Low-Rank Knowledge Decomposition for Medical Foundation Models
Yuhang Zhou, Haolin Li, Siyuan Du, Jiangchao Yao, Ya Zhang, Yanfeng Wang
TL;DR
The paper tackles the tension between generality and specialization in medical foundation models and the associated deployment costs. It introduces Low-Rank Knowledge Decomposition (LoRKD), which decomposes a medical foundation model F_p into a shared backbone F_s and T task-specific experts using low-rank factors with g_t = (W_0 + B_t A_t) h_t, trained via an efficient gradient separation mechanism. A task-knowledge switch and parameter fusion enable deploying multiple lightweight experts while keeping a fixed backbone size, with a KL-based transfer loss guiding knowledge transfer from the foundation model. Across RadImagenet, MedMnist, Med-MT, and seven downstream datasets, LoRKD achieves superior performance and transferability with substantially fewer parameters than prior work (KF) and without requiring dual networks, illustrating a practical path to scalable, specialized medical foundation models.
Abstract
The popularity of large-scale pre-training has promoted the development of medical foundation models.
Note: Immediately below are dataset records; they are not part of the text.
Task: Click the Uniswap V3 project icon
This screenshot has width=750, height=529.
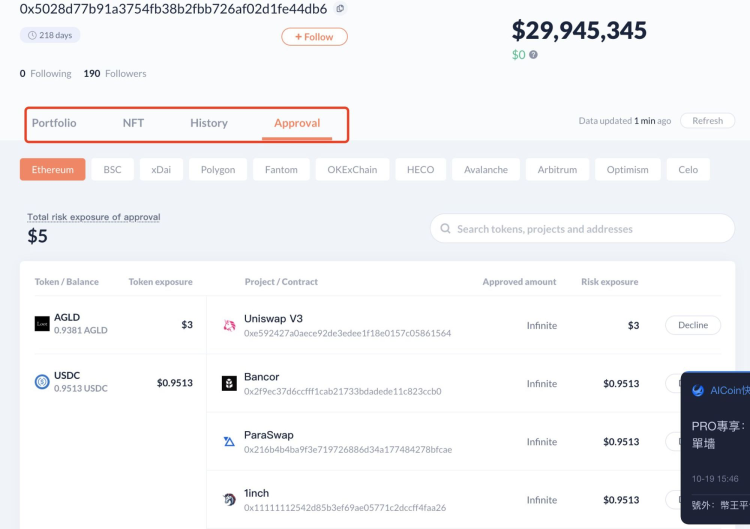Action: [x=229, y=325]
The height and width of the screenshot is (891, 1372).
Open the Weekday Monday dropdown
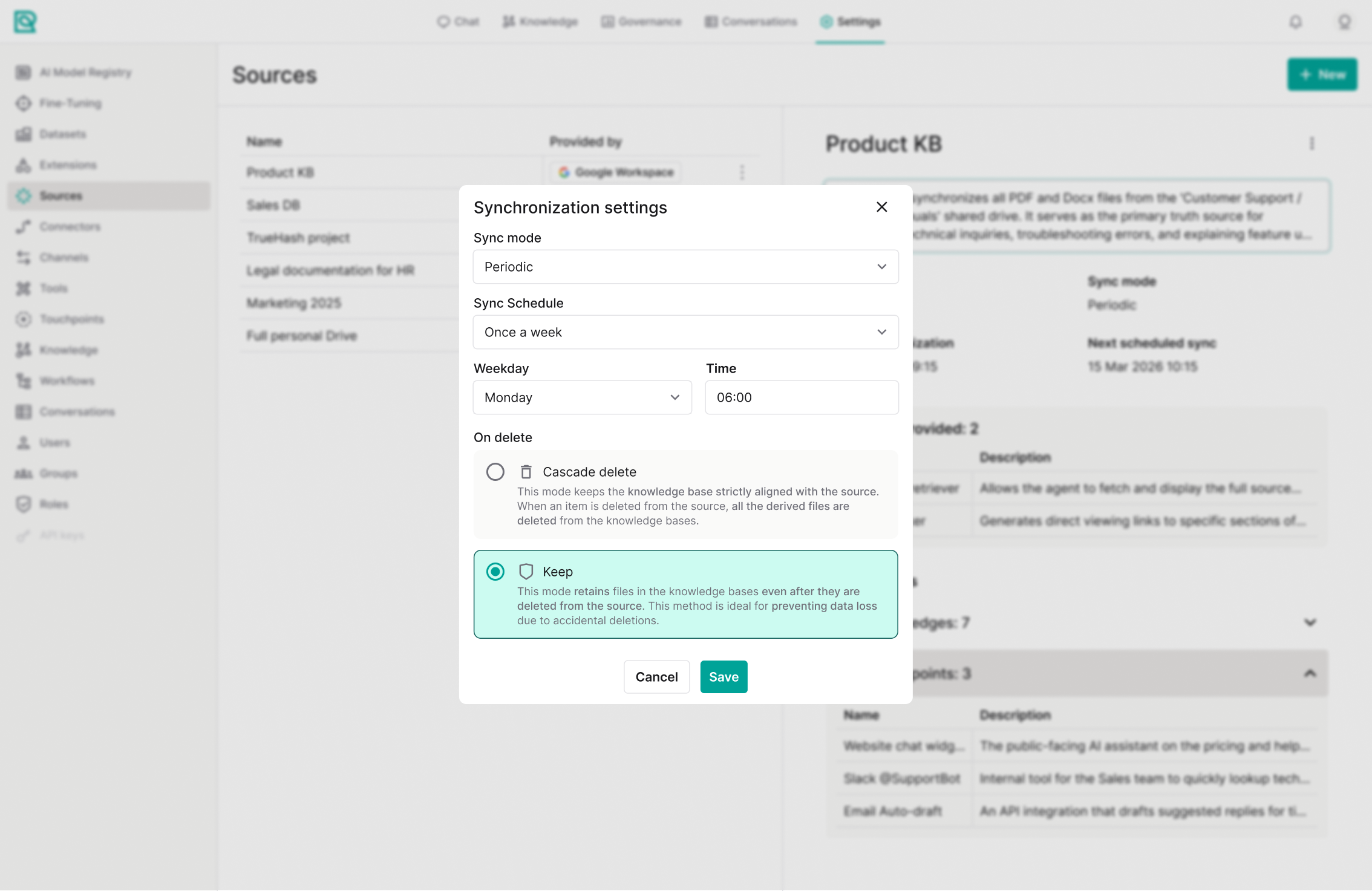(x=581, y=397)
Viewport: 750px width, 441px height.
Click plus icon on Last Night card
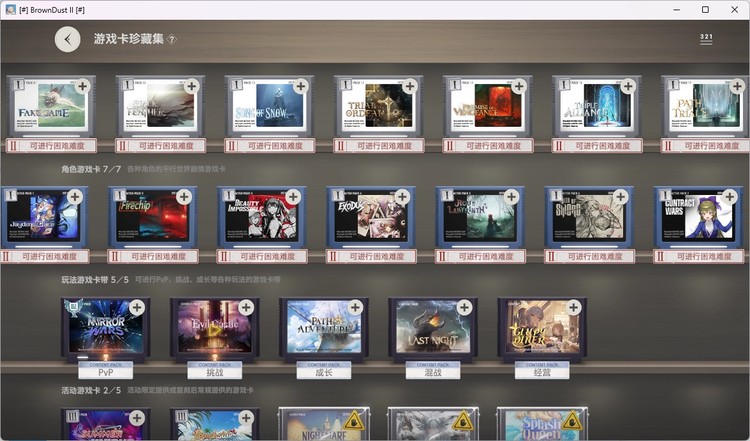point(464,308)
However, some studies have shown that although foundation models exhibit strong general feature extraction capabilities, their performance on specific tasks is still inferior to task-specific methods. In this paper, we explore a new perspective called ``Knowledge Decomposition'' to improve the performance on specific medical tasks, which deconstruct the foundation model into multiple lightweight expert models, each dedicated to a particular task, with the goal of improving specialization while concurrently mitigating resource expenditure. To accomplish the above objective, we design a novel framework named Low-Rank Knowledge Decomposition (LoRKD), which explicitly separates graidents by incorporating low-rank expert modules and the efficient knowledge separation convolution. Extensive experimental results demonstrate that the decomposed models perform well in terms of performance and transferability, even surpassing the original foundation models.